The objective of this project is the development and application of an integrated suite of tools for compositional modelling, testing, and validation of software for evolving networks of dynamically reconfigurable components.

Case studies

The ASK system is a system for connecting people to other people or for automated response systems (e.g., interactive voice response IVR). The specific problem of this case study, addressed by this project, is to model and verify specific dynamically reconfigurable parts of the complete system using the compositional modelling and verification techniques developed in this project, in the setting of the services provided by other preexisting components.

Biomedical sensors are increasingly used to detect abnormal biological changes and monitor biological parameters in tissues and organs. Advanced hospitals are using an array of biomedical sensors for diagnostics, surgical, and post-operative phases. The outcome of this case study is a framework useful for the design of future sensor network solutions, as well as evaluation of their suitability and correctness. The framework will be designed to meet the needs towards better monitoring devices and network solutions.

Approach

The project will develop a new high-level modelling language Credo for the dynamic composition of highly reconfigurable component-based software systems, and light-weight and automated verification techniques and tools supporting this language. Credo integrates a formal component model based on concurrent objects which support run-time updates with a new model of component connectors based on mobile channels. Credo supports rapid prototyping and automated validation of networks of distributed services implemented by components, focusing on analyzing the effect of dynamic reconfiguration. The kernel of the Credo tool suite is an abstract interpreter for the language. The abstract interpreter forms the basis for the development and integration of simulation, testing and validation tools for the compositional analysis of functional, timing, and resource requirements.

The following figure describes the overall architecture of this project in terms of the applications, and tools and techniques for the execution and validation of models in the Credo language. The project will be evaluated by the demonstration of these tools and techniques on the case studies.

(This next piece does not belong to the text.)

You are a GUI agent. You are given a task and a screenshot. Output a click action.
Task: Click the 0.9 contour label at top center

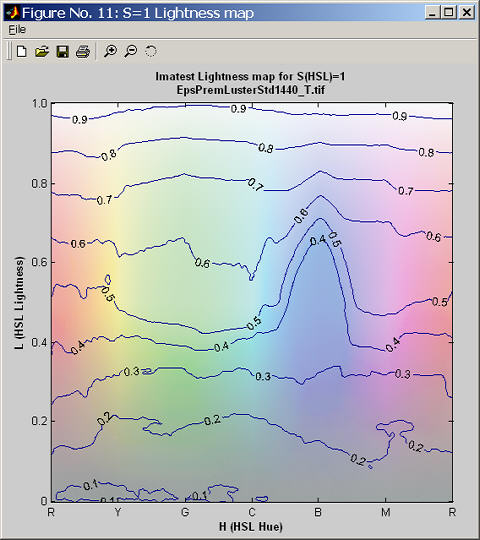tap(238, 109)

The suite of tools and techniques developed or extended in the Credo project includes

Modelling language
We develop a modelling language based on updatable components and reconfigurable networks composable through service interfaces.
Type checking
We develop type systems that restrict the dynamic reconfiguration of Credo models such that their type-safe execution can be guaranteed by static analysis.
Extended static checking
Dynamic properties of the service interfaces expressed by assertions will be statically analysed using automated verification techniques based on semantic tableaux.
Model-checking
The generic verification engine (UPPAAL) is used to model-check timing and resource requirements of the specification of the component interfaces by automata.
Simulation and testing
A high-level implementation of the Credo language in the rewrite logic of the Maude tool is used to test components using a high-level simulation language to drive the execution. As the computational model does not commit to a particular scheduling strategy, scheduling is orthogonal to the functional properties of components, and experiments expressed in the high-level simulation language may be conducted with different local schedulers. Scheduling strategies also apply to the network.